__Task details__: Once you have read the records, output them exactly.

__Stored items__:

Start of Block

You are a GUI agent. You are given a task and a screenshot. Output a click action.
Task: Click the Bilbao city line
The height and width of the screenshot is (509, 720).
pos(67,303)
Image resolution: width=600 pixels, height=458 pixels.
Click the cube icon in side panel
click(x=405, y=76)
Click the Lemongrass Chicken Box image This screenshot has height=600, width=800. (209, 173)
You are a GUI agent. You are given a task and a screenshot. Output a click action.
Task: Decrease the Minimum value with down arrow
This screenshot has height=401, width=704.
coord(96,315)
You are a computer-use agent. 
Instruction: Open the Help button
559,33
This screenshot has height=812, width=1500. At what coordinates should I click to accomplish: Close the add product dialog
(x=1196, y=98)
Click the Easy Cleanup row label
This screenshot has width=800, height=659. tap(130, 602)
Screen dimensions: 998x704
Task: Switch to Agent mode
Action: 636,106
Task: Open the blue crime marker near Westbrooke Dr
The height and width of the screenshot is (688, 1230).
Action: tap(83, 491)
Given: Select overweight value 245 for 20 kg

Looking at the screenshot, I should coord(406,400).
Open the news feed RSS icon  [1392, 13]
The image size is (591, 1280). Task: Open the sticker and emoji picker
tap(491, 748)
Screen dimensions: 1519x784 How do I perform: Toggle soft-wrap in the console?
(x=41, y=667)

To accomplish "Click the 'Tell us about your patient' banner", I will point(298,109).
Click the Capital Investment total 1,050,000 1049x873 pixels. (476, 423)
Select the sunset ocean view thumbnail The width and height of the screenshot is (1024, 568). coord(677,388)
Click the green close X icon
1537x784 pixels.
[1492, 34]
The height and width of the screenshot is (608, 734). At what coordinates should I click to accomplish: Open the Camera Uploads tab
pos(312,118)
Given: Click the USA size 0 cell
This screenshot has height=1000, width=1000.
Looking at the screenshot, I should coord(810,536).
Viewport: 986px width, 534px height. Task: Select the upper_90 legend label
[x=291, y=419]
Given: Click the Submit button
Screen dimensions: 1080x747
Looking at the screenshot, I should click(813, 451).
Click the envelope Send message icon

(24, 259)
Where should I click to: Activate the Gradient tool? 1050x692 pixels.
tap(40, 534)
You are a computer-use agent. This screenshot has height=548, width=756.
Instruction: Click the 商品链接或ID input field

End of Block

__Task solution__:
You are a GUI agent. You are given a task and a screenshot. Output a click action.
Task: Click the Bilbao city line
The height and width of the screenshot is (509, 720).
pos(67,303)
Image resolution: width=600 pixels, height=458 pixels.
Click the cube icon in side panel
click(x=405, y=76)
Click the Lemongrass Chicken Box image This screenshot has height=600, width=800. (209, 173)
You are a GUI agent. You are given a task and a screenshot. Output a click action.
Task: Decrease the Minimum value with down arrow
This screenshot has height=401, width=704.
coord(96,315)
You are a computer-use agent. 
Instruction: Open the Help button
559,33
This screenshot has height=812, width=1500. At what coordinates should I click to accomplish: Close the add product dialog
(x=1196, y=98)
Click the Easy Cleanup row label
This screenshot has width=800, height=659. tap(130, 602)
Screen dimensions: 998x704
Task: Switch to Agent mode
Action: 636,106
Task: Open the blue crime marker near Westbrooke Dr
The height and width of the screenshot is (688, 1230).
Action: tap(83, 491)
Given: Select overweight value 245 for 20 kg

Looking at the screenshot, I should coord(406,400).
Open the news feed RSS icon  [1392, 13]
The image size is (591, 1280). Task: Open the sticker and emoji picker
tap(491, 748)
Screen dimensions: 1519x784 How do I perform: Toggle soft-wrap in the console?
(x=41, y=667)

To accomplish "Click the 'Tell us about your patient' banner", I will point(298,109).
Click the Capital Investment total 1,050,000 1049x873 pixels. (476, 423)
Select the sunset ocean view thumbnail The width and height of the screenshot is (1024, 568). coord(677,388)
Click the green close X icon
1537x784 pixels.
[1492, 34]
The height and width of the screenshot is (608, 734). At what coordinates should I click to accomplish: Open the Camera Uploads tab
pos(312,118)
Given: Click the USA size 0 cell
This screenshot has height=1000, width=1000.
Looking at the screenshot, I should coord(810,536).
Viewport: 986px width, 534px height. Task: Select the upper_90 legend label
[x=291, y=419]
Given: Click the Submit button
Screen dimensions: 1080x747
Looking at the screenshot, I should click(813, 451).
Click the envelope Send message icon

(24, 259)
Where should I click to: Activate the Gradient tool? 1050x692 pixels.
tap(40, 534)
You are a computer-use agent. This screenshot has height=548, width=756.
Instruction: Click the 商品链接或ID input field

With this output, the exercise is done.